A cloud access security broker (CASB) is a software tool or service that sits between an organization’s on-premises infrastructure and a cloud provider’s infrastructure. A CASB is the security guard allowing the organization to extend security frameworks on private and public cloud environments. We look into the features, benefits and shortcomings of CASB solutions in this article.
4 features of CASB:
- Firewalls to identify malware and prevent it from entering the enterprise network.
- Authentication to check users’ credentials and ensure they only access appropriate company resources.
- Web application firewalls (WAFs) to thwart malware designed to breach security at the application level, rather than at the network level.
- Data loss prevention (DLP) to ensure that users cannot transmit sensitive information outside of the corporation.
“The sweet spot for CASBs has been protecting public SaaS applications,” explained Pete Lindstrom, vice president of security research at IDC. “Many enterprises now have half a dozen or more SaaS applications and need tools to ensure that security is implemented in a consistent manner across all of them.”
CASBs can add value for organizations through:
- Visibility into App Usage to manage shadow IT access
- Cloud Application Tracking for cost analysis
- Single sign-on
- Compliance & Data Security to quarantine sensitive data
- User Behavior
- Added Threat Protection to detect malware & viruses
Shortfalls of current CASB solutions:
On paper, sounds like CASBs have all the features one needs to be secure in a decentralized SaaS world. Reality is a bit more nuanced.
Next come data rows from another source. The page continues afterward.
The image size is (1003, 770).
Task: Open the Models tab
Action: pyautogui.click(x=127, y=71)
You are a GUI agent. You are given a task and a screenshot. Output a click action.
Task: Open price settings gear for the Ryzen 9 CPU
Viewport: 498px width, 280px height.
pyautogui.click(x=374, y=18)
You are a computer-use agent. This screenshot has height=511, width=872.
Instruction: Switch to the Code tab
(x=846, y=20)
- Expensive: Installing and maintaining CASB is a money-pit requiring huge amounts of internal and external resources. Pricing is opaque and professional services are generally required for any uplift.
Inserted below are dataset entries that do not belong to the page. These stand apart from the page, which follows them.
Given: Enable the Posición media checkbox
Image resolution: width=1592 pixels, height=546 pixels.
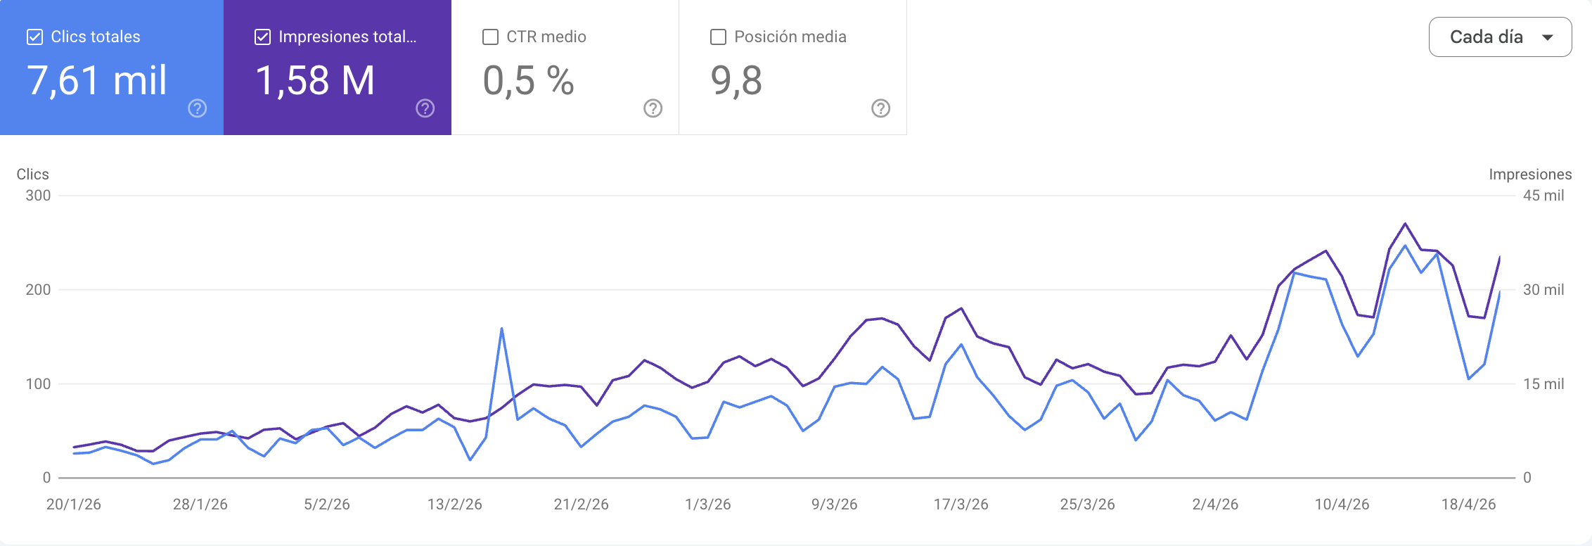Looking at the screenshot, I should pyautogui.click(x=717, y=37).
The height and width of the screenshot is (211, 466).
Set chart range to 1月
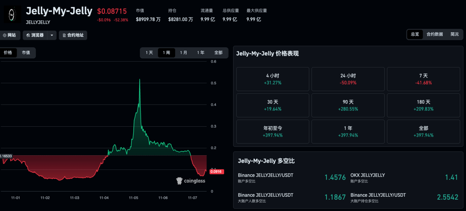[x=184, y=53]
- Rigid: Reality is that for well-defined use cases such as a mailing program, these work great. But in any large enterprise, the many moving parts either make CASB specific to certain systems or parts of organization or become outdated very fast.
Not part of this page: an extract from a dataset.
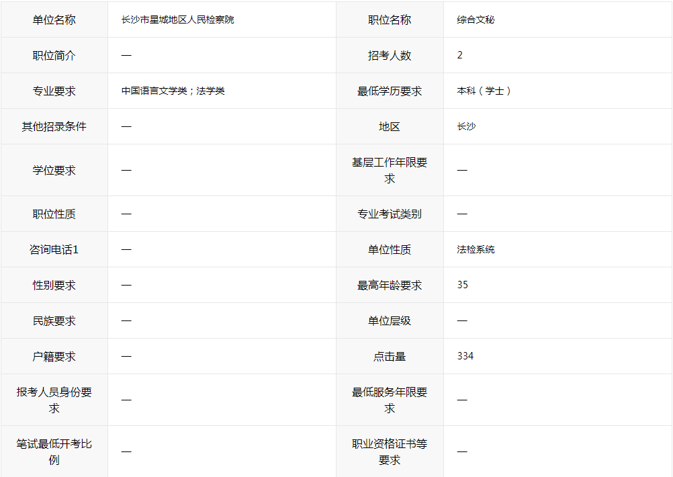This screenshot has height=477, width=673.
Task: Click the 最低学历要求 label cell
Action: [390, 91]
- Databases not handled: The proliferation of online databases through AWS or Snowflake are not handled within the CASB framework. As long as someone can login to those resources, sensitive data can be easily exposed or accessed.
- Broad Access Level: Explicit aim of CASB solution is allowing secure access to a SaaS app or platform. However, once a user has passed through this gate, there is no control on what the user can do there. With emphasis on collaborative tools, this is a gaping security hole.
- False Positives: A feature of CASB deployment is the frustration of employees and compliance professionals of the amount of manualness involved in checking-off whats’ truly sensitive and reviewing exceptions. This ends up being a big part of the job in the compliance or security groups.
Features of a CASB 2.0
- Faster Installation: With budgets tight and security teams being pulled in more directions, 6 months installation timeframes are way too long. Most organizations just need an easier way to plug and play, just like they do with SaaS tools.
- Operationally scalable: Human oversight is great but the sheer amount of data that is being moved to the cloud means that the controls need to be more automated than are currently available in the market.
- Multi cloud environments: With growing microservice based or Kubernetes-centric infrastructure, a more seamless compatibility with multi-cloud environments is needed.